Data for the task
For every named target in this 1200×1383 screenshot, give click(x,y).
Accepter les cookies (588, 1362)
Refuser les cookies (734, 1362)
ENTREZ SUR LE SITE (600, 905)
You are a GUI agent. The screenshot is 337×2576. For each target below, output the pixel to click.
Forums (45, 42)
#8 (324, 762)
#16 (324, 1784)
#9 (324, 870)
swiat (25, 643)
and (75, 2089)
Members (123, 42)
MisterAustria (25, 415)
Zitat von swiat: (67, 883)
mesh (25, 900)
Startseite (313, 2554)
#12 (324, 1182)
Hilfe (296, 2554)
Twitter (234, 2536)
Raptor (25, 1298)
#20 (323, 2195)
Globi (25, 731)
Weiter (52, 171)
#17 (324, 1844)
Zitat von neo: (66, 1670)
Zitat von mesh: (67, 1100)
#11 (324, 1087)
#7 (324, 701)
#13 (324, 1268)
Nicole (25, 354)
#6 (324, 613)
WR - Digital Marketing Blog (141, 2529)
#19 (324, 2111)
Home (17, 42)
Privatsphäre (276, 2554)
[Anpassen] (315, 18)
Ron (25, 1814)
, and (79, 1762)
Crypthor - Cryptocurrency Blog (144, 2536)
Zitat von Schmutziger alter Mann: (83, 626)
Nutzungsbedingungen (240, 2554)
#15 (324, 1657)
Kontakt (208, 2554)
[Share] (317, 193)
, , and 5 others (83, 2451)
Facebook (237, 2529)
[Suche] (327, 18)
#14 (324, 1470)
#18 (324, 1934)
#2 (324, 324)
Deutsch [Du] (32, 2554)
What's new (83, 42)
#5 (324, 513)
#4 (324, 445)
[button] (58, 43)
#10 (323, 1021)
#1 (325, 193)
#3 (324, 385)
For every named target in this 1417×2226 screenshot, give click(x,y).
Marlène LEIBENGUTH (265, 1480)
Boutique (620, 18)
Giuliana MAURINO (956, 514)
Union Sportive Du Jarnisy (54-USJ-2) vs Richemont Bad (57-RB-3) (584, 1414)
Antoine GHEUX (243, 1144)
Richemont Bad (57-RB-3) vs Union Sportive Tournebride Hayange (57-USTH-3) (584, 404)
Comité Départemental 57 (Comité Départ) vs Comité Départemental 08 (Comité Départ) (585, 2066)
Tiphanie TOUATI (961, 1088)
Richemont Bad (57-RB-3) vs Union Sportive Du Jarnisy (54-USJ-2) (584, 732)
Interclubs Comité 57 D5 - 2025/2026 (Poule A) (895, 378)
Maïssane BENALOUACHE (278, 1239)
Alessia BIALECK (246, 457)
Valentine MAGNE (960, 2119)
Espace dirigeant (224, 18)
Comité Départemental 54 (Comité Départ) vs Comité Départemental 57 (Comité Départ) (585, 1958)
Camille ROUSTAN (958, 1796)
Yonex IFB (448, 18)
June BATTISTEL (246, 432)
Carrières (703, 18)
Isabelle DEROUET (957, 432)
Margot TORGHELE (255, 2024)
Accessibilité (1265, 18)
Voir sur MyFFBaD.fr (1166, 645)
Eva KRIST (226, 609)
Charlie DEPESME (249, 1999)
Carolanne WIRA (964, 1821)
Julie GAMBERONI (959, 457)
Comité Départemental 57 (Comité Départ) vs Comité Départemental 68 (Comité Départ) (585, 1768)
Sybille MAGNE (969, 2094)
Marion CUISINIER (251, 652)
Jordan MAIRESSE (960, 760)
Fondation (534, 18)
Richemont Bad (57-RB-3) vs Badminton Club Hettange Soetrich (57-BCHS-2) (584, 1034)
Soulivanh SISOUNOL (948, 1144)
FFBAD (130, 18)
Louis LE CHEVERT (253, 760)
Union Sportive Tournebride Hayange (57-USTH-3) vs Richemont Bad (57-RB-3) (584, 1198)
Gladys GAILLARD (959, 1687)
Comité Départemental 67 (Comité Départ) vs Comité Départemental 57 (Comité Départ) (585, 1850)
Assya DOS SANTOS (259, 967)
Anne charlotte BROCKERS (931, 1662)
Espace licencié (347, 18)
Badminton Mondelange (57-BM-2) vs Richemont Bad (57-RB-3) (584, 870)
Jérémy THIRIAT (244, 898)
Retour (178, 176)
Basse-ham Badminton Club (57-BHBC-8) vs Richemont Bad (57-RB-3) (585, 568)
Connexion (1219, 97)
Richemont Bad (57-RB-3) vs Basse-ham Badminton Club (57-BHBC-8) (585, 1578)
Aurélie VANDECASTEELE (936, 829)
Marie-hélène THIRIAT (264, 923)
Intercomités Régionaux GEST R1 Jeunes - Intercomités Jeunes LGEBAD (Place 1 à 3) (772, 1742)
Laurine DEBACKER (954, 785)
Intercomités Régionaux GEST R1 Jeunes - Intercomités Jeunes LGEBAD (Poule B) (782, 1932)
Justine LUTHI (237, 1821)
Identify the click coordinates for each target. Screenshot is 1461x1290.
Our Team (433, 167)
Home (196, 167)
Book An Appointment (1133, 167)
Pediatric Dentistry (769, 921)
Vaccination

Work to be completed
Update the records by changing every "Zitat von" to "Quote from", then write out all the lines again with nothing else altered.

Response
For every named target in this 1200×1383 screenshot, give click(x,y).
Accepter les cookies (588, 1362)
Refuser les cookies (734, 1362)
ENTREZ SUR LE SITE (600, 905)
You are a GUI agent. The screenshot is 337×2576. For each target below, output the pixel to click.
Forums (45, 42)
#8 (324, 762)
#16 (324, 1784)
#9 (324, 870)
swiat (25, 643)
and (75, 2089)
Members (123, 42)
MisterAustria (25, 415)
Quote from swiat: (67, 883)
mesh (25, 900)
Startseite (313, 2554)
#12 (324, 1182)
Hilfe (296, 2554)
Twitter (234, 2536)
Raptor (25, 1298)
#20 (323, 2195)
Globi (25, 731)
Weiter (52, 171)
#17 (324, 1844)
Quote from neo: (66, 1670)
Quote from mesh: (67, 1100)
#11 (324, 1087)
#7 (324, 701)
#13 (324, 1268)
Nicole (25, 354)
#6 (324, 613)
WR - Digital Marketing Blog (141, 2529)
#19 (324, 2111)
Home (17, 42)
Privatsphäre (276, 2554)
[Anpassen] (315, 18)
Ron (25, 1814)
, and (79, 1762)
Crypthor - Cryptocurrency Blog (144, 2536)
Quote from Schmutziger alter Mann: (83, 626)
Nutzungsbedingungen (240, 2554)
#15 (324, 1657)
Kontakt (208, 2554)
[Share] (317, 193)
, , and 5 others (83, 2451)
Facebook (237, 2529)
[Suche] (327, 18)
#14 (324, 1470)
#18 (324, 1934)
#2 (324, 324)
Deutsch [Du] (32, 2554)
What's new (83, 42)
#5 (324, 513)
#4 (324, 445)
[button] (58, 43)
#10 (323, 1021)
#1 (325, 193)
#3 (324, 385)
For every named target in this 1417×2226 screenshot, give click(x,y).
Marlène LEIBENGUTH (265, 1480)
Boutique (620, 18)
Giuliana MAURINO (956, 514)
Union Sportive Du Jarnisy (54-USJ-2) vs Richemont Bad (57-RB-3) (584, 1414)
Antoine GHEUX (243, 1144)
Richemont Bad (57-RB-3) vs Union Sportive Tournebride Hayange (57-USTH-3) (584, 404)
Comité Départemental 57 (Comité Départ) vs Comité Départemental 08 (Comité Départ) (585, 2066)
Tiphanie TOUATI (961, 1088)
Richemont Bad (57-RB-3) vs Union Sportive Du Jarnisy (54-USJ-2) (584, 732)
Interclubs Comité 57 D5 - 2025/2026 (Poule A) (895, 378)
Maïssane BENALOUACHE (278, 1239)
Alessia BIALECK (246, 457)
Valentine MAGNE (960, 2119)
Espace dirigeant (224, 18)
Comité Départemental 54 (Comité Départ) vs Comité Départemental 57 (Comité Départ) (585, 1958)
Camille ROUSTAN (958, 1796)
Yonex IFB (448, 18)
June BATTISTEL (246, 432)
Carrières (703, 18)
Isabelle DEROUET (957, 432)
Margot TORGHELE (255, 2024)
Accessibilité (1265, 18)
Voir sur MyFFBaD.fr (1166, 645)
Eva KRIST (226, 609)
Charlie DEPESME (249, 1999)
Carolanne WIRA (964, 1821)
Julie GAMBERONI (959, 457)
Comité Départemental 57 (Comité Départ) vs Comité Départemental 68 (Comité Départ) (585, 1768)
Sybille MAGNE (969, 2094)
Marion CUISINIER (251, 652)
Jordan MAIRESSE (960, 760)
Fondation (534, 18)
Richemont Bad (57-RB-3) vs Badminton Club Hettange Soetrich (57-BCHS-2) (584, 1034)
Soulivanh SISOUNOL (948, 1144)
FFBAD (130, 18)
Louis LE CHEVERT (253, 760)
Union Sportive Tournebride Hayange (57-USTH-3) vs Richemont Bad (57-RB-3) (584, 1198)
Gladys GAILLARD (959, 1687)
Comité Départemental 67 (Comité Départ) vs Comité Départemental 57 (Comité Départ) (585, 1850)
Assya DOS SANTOS (259, 967)
Anne charlotte BROCKERS (931, 1662)
Espace licencié (347, 18)
Badminton Mondelange (57-BM-2) vs Richemont Bad (57-RB-3) (584, 870)
Jérémy THIRIAT (244, 898)
Retour (178, 176)
Basse-ham Badminton Club (57-BHBC-8) vs Richemont Bad (57-RB-3) (585, 568)
Connexion (1219, 97)
Richemont Bad (57-RB-3) vs Basse-ham Badminton Club (57-BHBC-8) (585, 1578)
Aurélie VANDECASTEELE (936, 829)
Marie-hélène THIRIAT (264, 923)
Intercomités Régionaux GEST R1 Jeunes - Intercomités Jeunes LGEBAD (Place 1 à 3) (772, 1742)
Laurine DEBACKER (954, 785)
Intercomités Régionaux GEST R1 Jeunes - Intercomités Jeunes LGEBAD (Poule B) (782, 1932)
Justine LUTHI (237, 1821)
Identify the click coordinates for each target. Screenshot is 1461x1290.
Our Team (433, 167)
Home (196, 167)
Book An Appointment (1133, 167)
Pediatric Dentistry (769, 921)
Vaccination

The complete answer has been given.